I am looking for something that I can show Physician's that will get there attention and want to improve there documentation for specificity.  Any suggestions would be helpful


----------



## Pam Brooks (May 17, 2012)

I don't know of any such website, but the scuttlebut in the industry is that for the first year or so, the payers may accept "NOS" codes; particularly if crosswalked from the ICD-9 codes. After the honeymoon period, it's expected (by industry experts) that payer contracts will be ammended to link reimbursement to code specificity. There is information on the DRG grouper conversion from ICD-9 to ICD-10 on the CMS website, that can give you some idea from an inpatient perspective, but it's not particularly helpful specifically for physicians, unless they're hospital employed....and then the hospital is going to expect more specific documentation so that they get their $$. 

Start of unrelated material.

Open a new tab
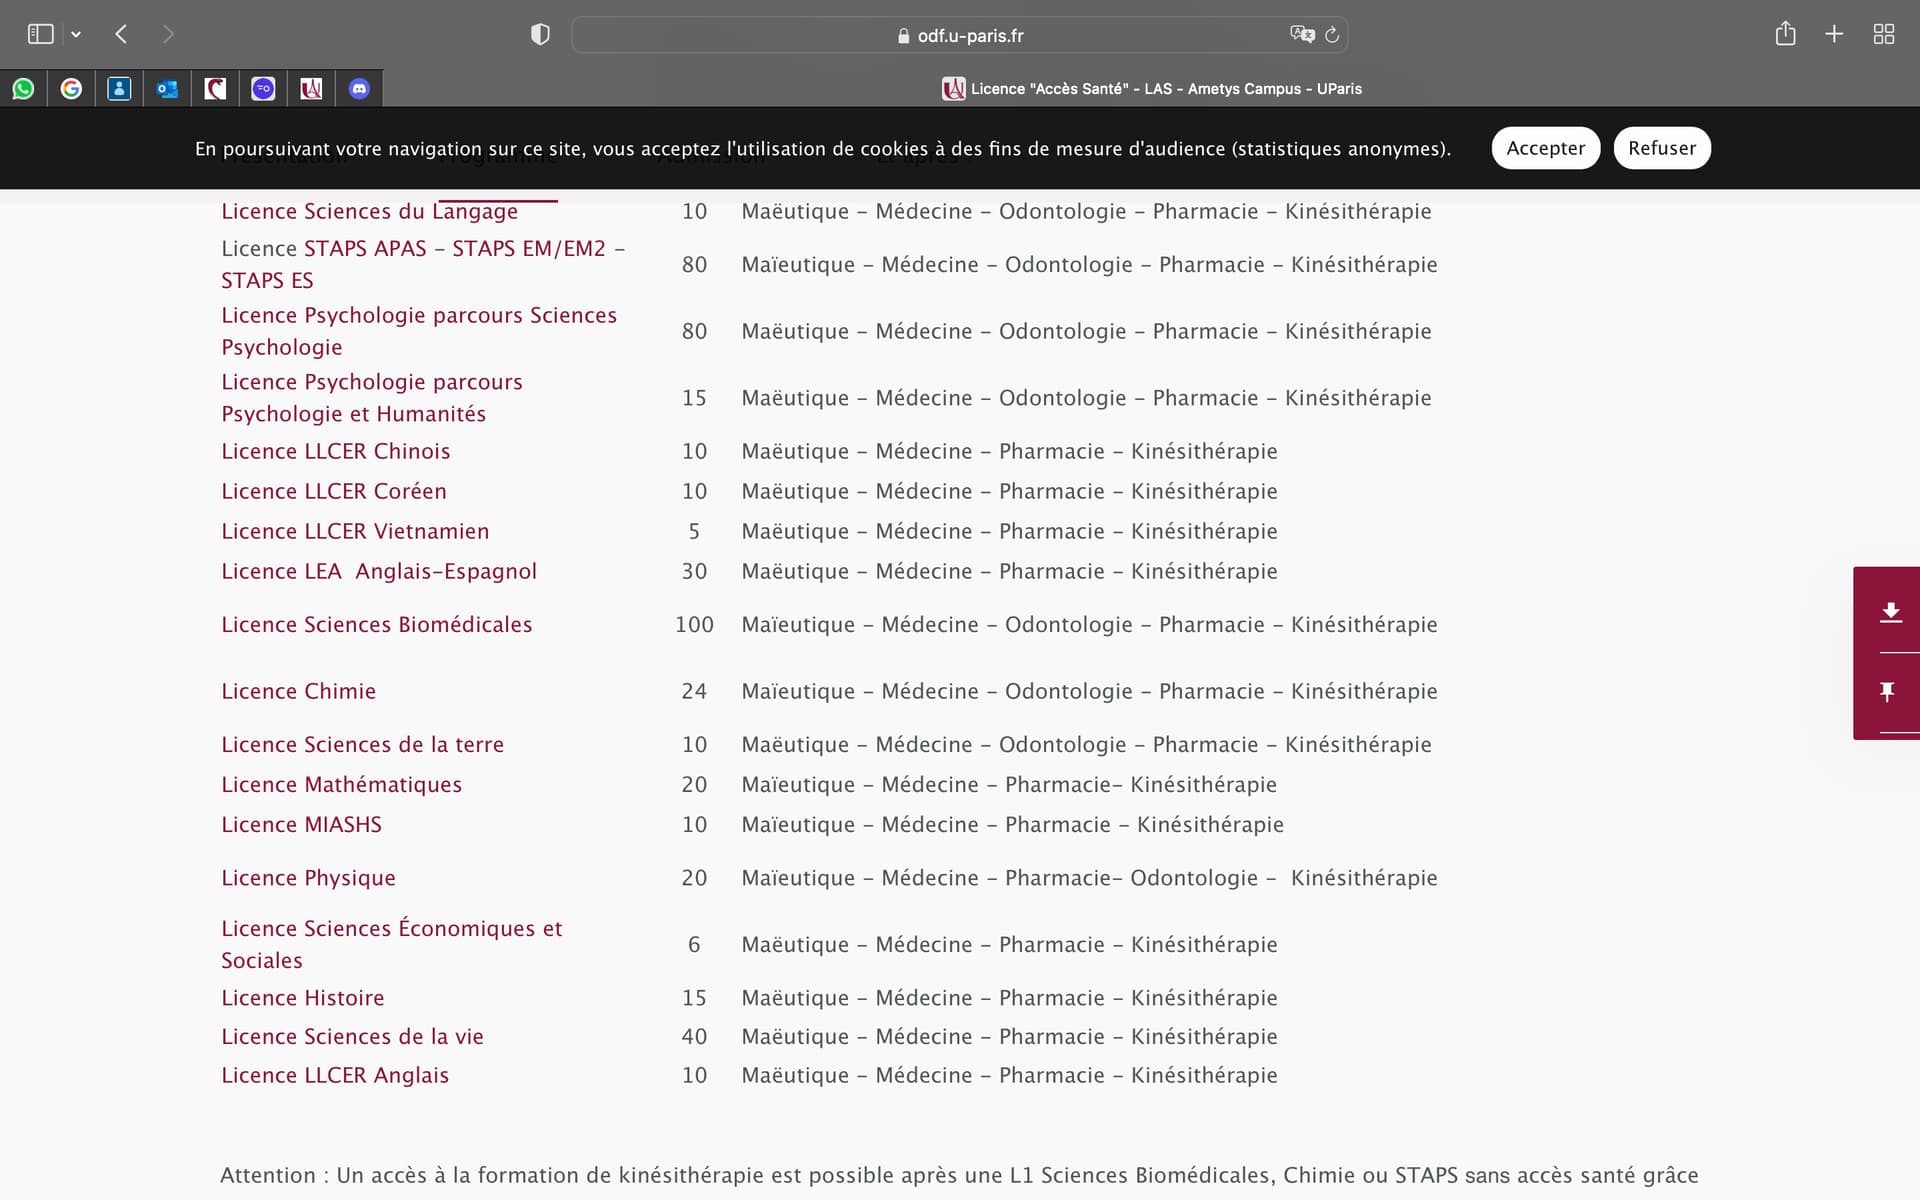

https://www.cms.gov/.../*ICD10*/*ICD*-*10*-MS-*DRG*-Conversion-Project.html



So....long story short is that we suspect that payer contracts will change to reflect the need for the higher specificity. Our CMS contractor, NHIC came out in a webinar and said (althought the transcript doesn't mention this....) that they will pend claims that are coded with an "NOS" in ICD-10, and will request further information. The commercial payers are maintaining their silence at this point; I suspect they're having all they can do to make sure their systems will actually be able to process the new claims, so they're probably going to cut us some slack for the first year or so anyway, but I wouldn't take that to the bank, since it's likely that some payers will grab the opportunity to use the specificity factor to their advantage by pending those NOS claims. I suggest you contact your payer reps and see if you can get their take on how they expect this to pan out.


----------



## mhanson1 (Jun 1, 2012)

I can not answer the question regarding allowables, but I can tell you that payers are slating the unspecified codes for future review.  What I mean is, if we are to code to the highest level of specificity, and codes are coming in for otitis media, unspecified ear, the payers will be watching for overuse of these unspecified codes. Certainly the physician knows if it was left, right, or bilateral.  I know the physicians want to see the bottom line.  So, you can share with him the amount you receive now vs a big fat goose egg for future use of unspecified codes.  Or at least a significant delay in payment (for review of the claim) when all that was needed was laterality.  Hope that blunt reply was helpful.  =)
Michelle Hanson, CPC


----------



## beckiw (Jun 2, 2012)

The concern should be accurate coding so that when your documentation is audited, the response doesn't come back that you should have been more specific and they will want their money back.  I highly doubt a different DX code will result in higher reimbursement, most insurances have a set amount - it's either payable or it isn't.  The question is - do you deserve the payment with the way you have coded it.


----------